━━ Information shown
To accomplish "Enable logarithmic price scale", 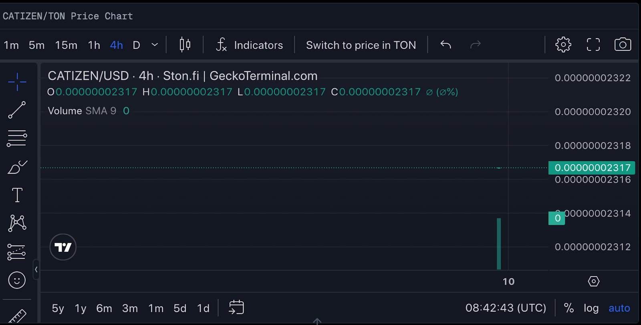I will [x=591, y=308].
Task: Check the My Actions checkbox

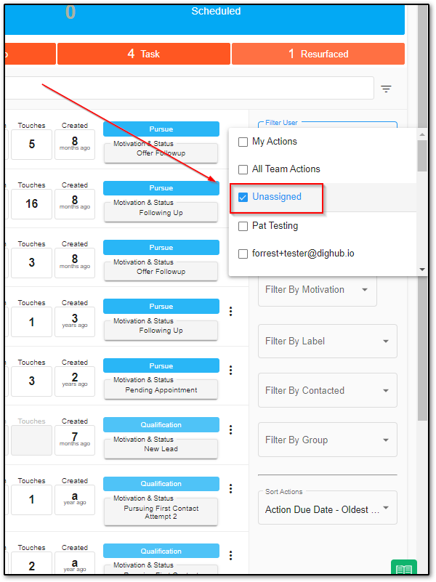Action: tap(243, 142)
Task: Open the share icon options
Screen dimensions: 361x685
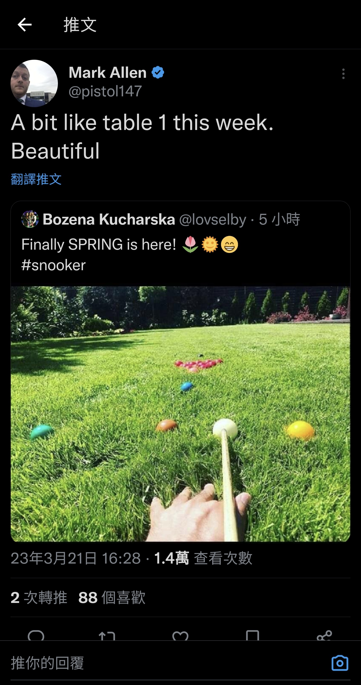Action: [x=324, y=636]
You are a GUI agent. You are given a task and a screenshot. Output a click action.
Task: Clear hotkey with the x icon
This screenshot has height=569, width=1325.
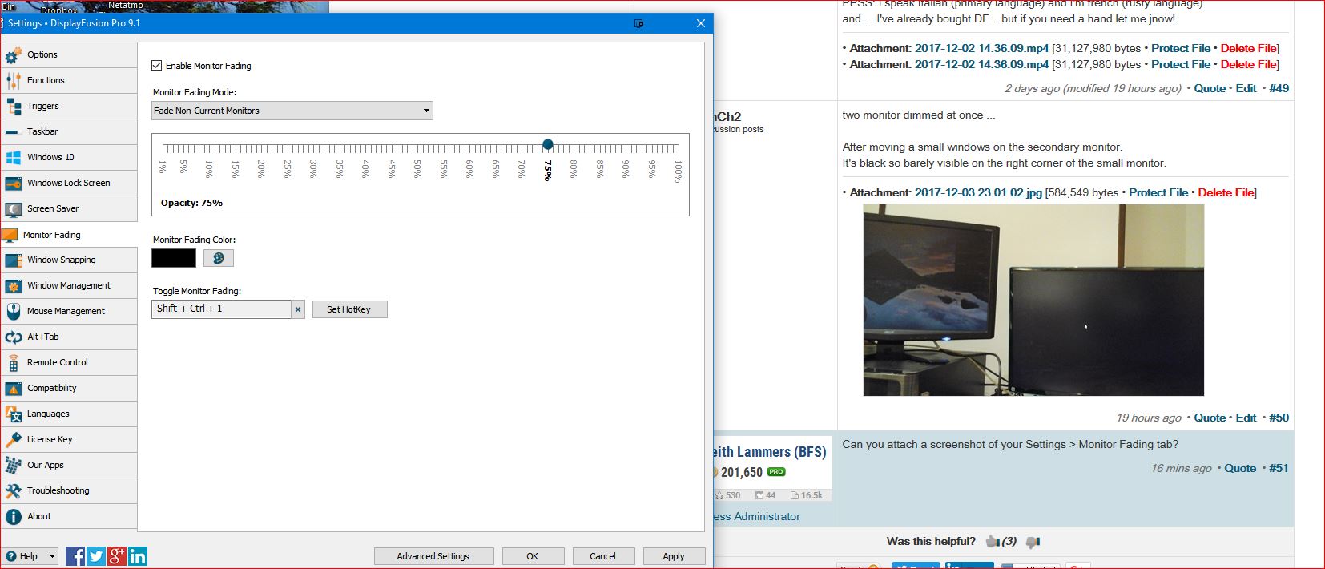click(298, 309)
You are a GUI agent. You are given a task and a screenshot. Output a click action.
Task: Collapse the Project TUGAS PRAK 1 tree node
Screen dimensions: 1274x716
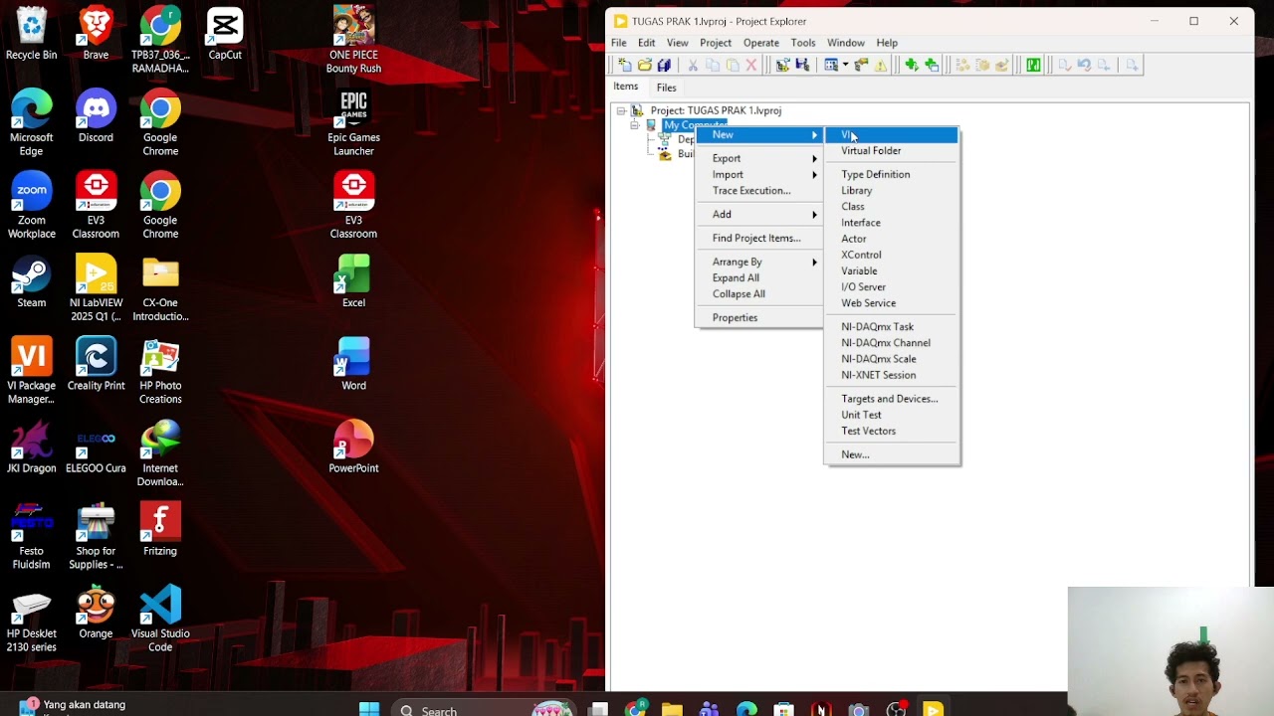[621, 110]
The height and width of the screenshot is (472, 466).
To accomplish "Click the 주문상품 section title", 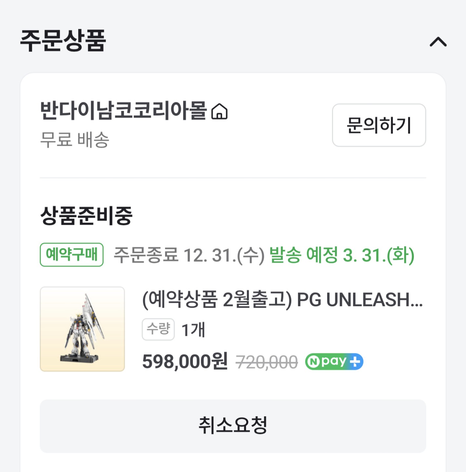I will pyautogui.click(x=63, y=41).
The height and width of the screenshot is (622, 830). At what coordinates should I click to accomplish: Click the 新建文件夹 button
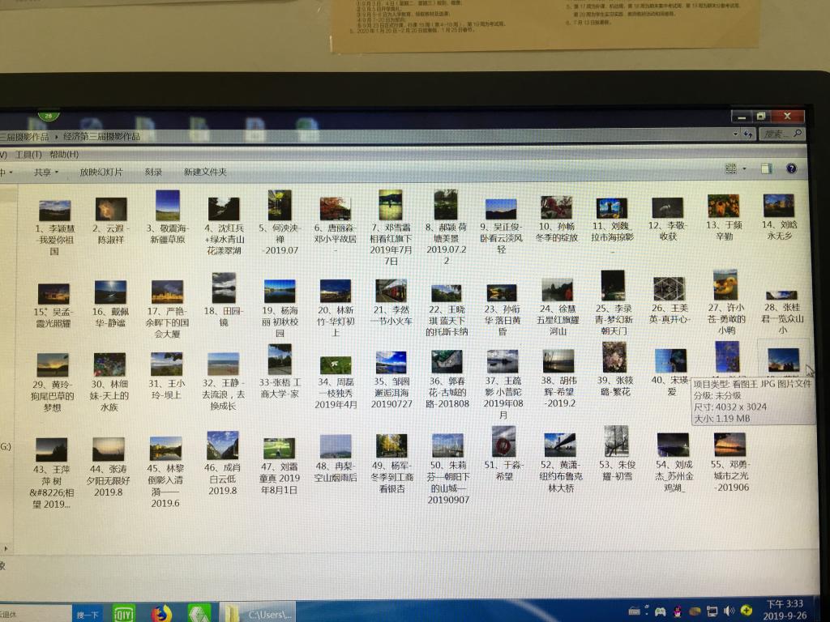[205, 172]
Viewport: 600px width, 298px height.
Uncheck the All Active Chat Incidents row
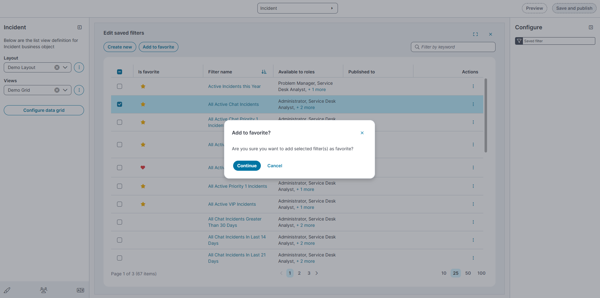pyautogui.click(x=120, y=104)
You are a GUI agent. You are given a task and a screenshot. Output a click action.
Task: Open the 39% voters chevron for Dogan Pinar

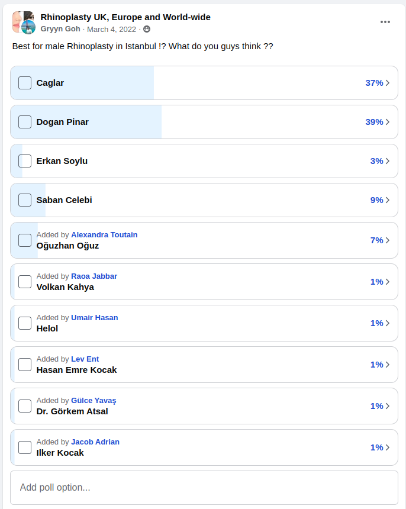click(388, 122)
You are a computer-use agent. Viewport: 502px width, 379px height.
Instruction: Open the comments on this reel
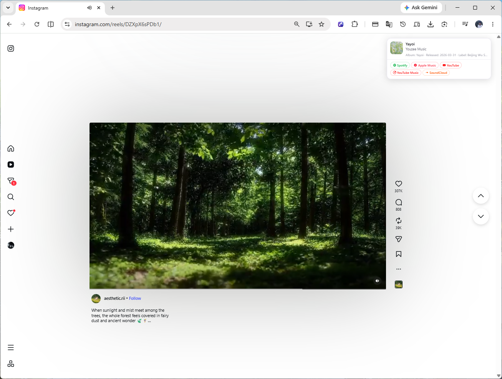pos(399,202)
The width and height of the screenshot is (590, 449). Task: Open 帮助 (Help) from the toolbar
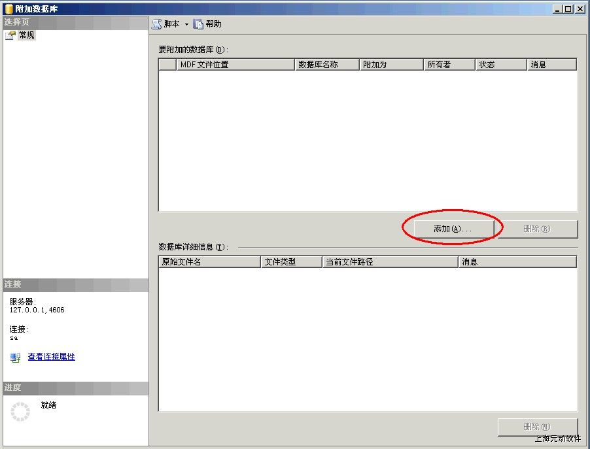pyautogui.click(x=207, y=24)
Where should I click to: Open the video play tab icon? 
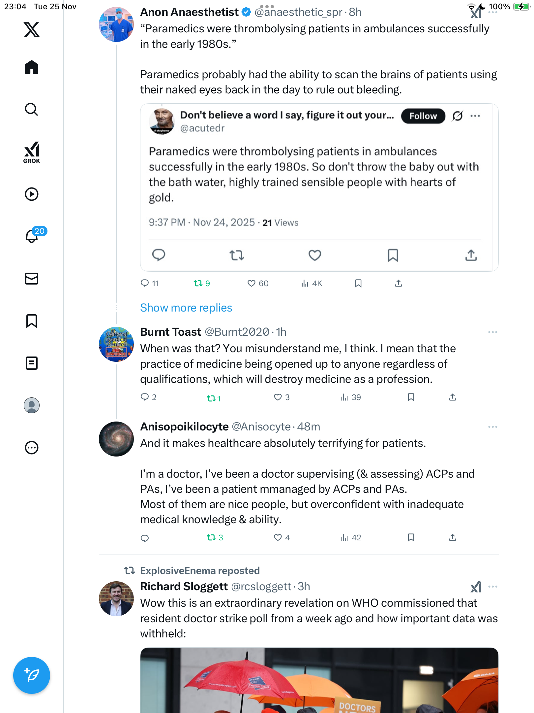point(32,194)
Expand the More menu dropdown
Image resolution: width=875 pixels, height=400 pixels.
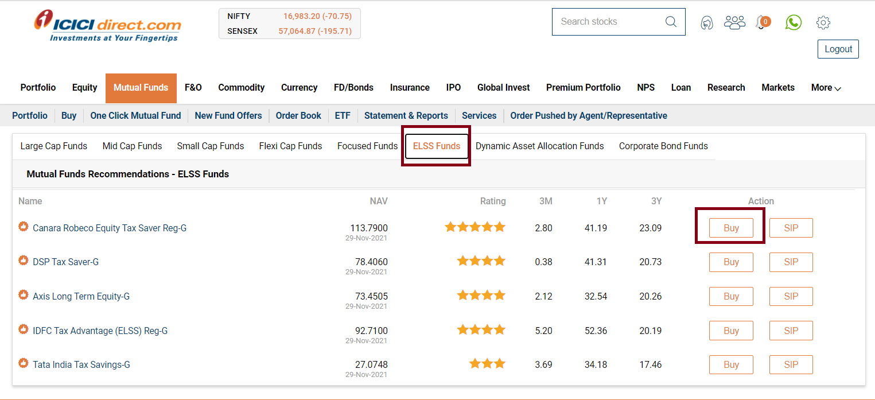826,88
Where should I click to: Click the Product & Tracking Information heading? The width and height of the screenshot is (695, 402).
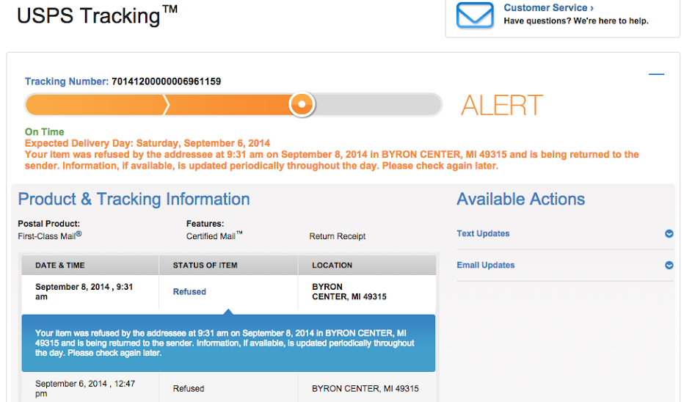click(x=134, y=200)
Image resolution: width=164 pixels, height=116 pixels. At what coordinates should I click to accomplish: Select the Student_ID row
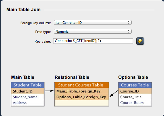(x=28, y=91)
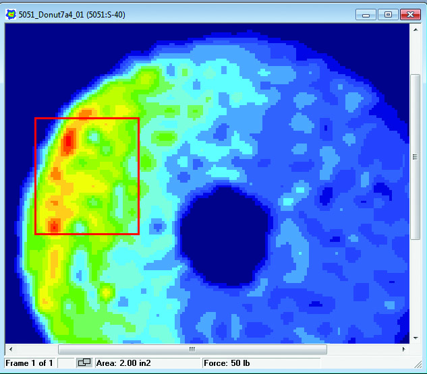Image resolution: width=427 pixels, height=374 pixels.
Task: Click the horizontal scrollbar left arrow
Action: [x=10, y=349]
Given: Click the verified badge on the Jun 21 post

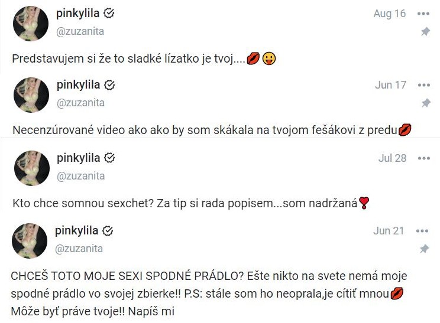Looking at the screenshot, I should 108,231.
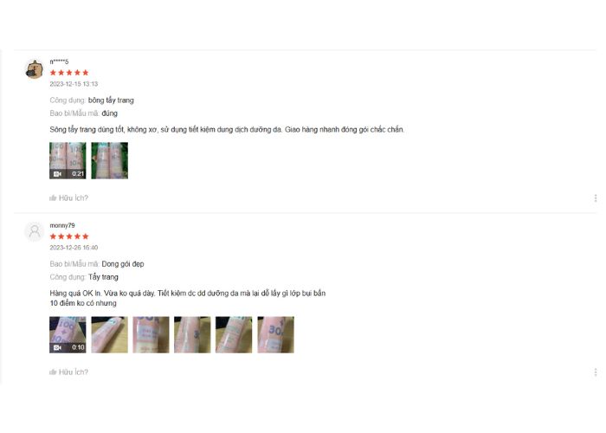View third photo of monny79 review
Screen dimensions: 606x433
tap(151, 334)
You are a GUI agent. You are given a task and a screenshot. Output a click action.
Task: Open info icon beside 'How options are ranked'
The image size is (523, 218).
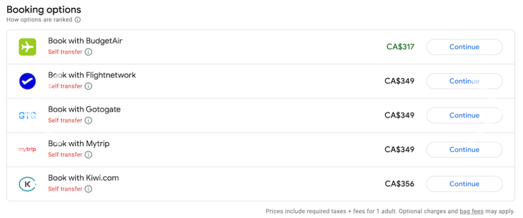point(78,19)
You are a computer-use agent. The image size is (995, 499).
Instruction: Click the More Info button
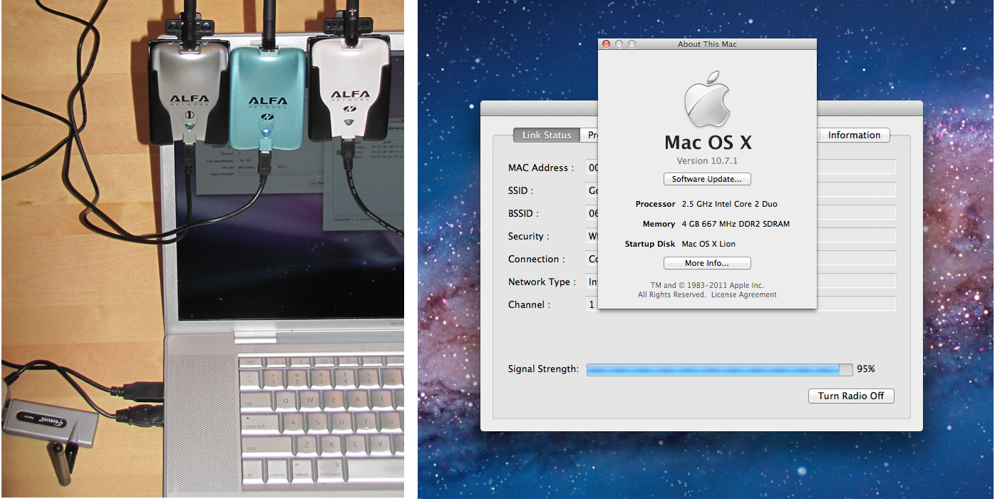[706, 263]
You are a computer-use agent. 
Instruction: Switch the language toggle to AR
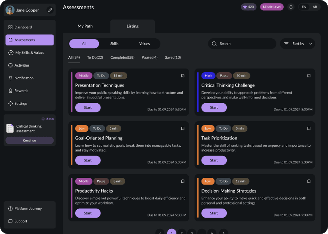(315, 7)
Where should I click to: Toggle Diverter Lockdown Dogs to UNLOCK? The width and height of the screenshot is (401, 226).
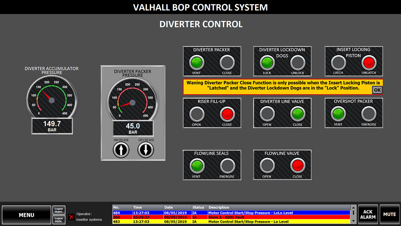(297, 62)
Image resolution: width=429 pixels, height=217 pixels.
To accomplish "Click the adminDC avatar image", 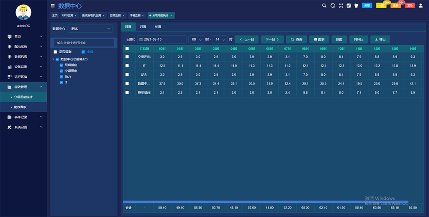I will [x=23, y=12].
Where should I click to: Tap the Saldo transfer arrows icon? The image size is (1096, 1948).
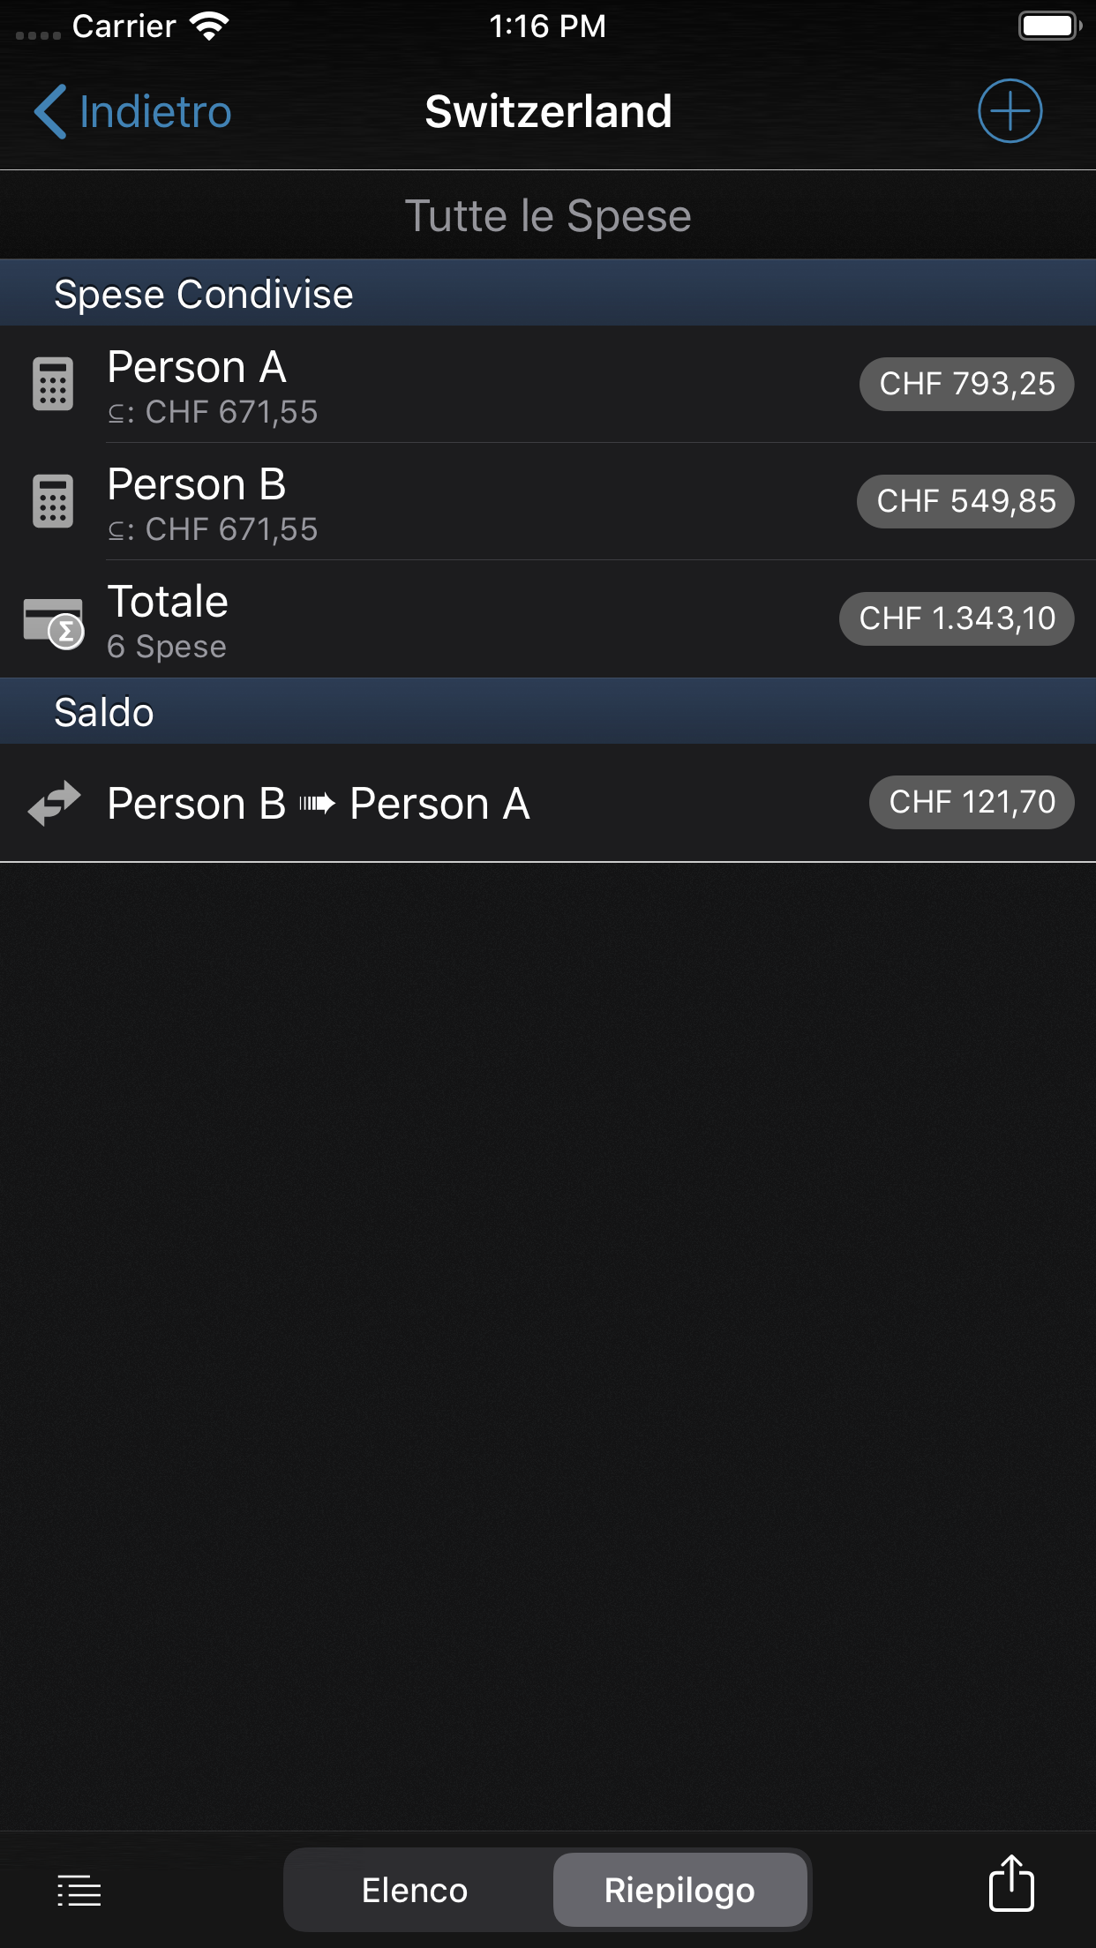[x=55, y=803]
━━━━
Please go through the data above and copy every line that has the word "computer".

You are a computer-use agent. Viewport: 502px width, 379px height.
You are a computer-use agent. The image size is (995, 499).
You are a computer-use agent. 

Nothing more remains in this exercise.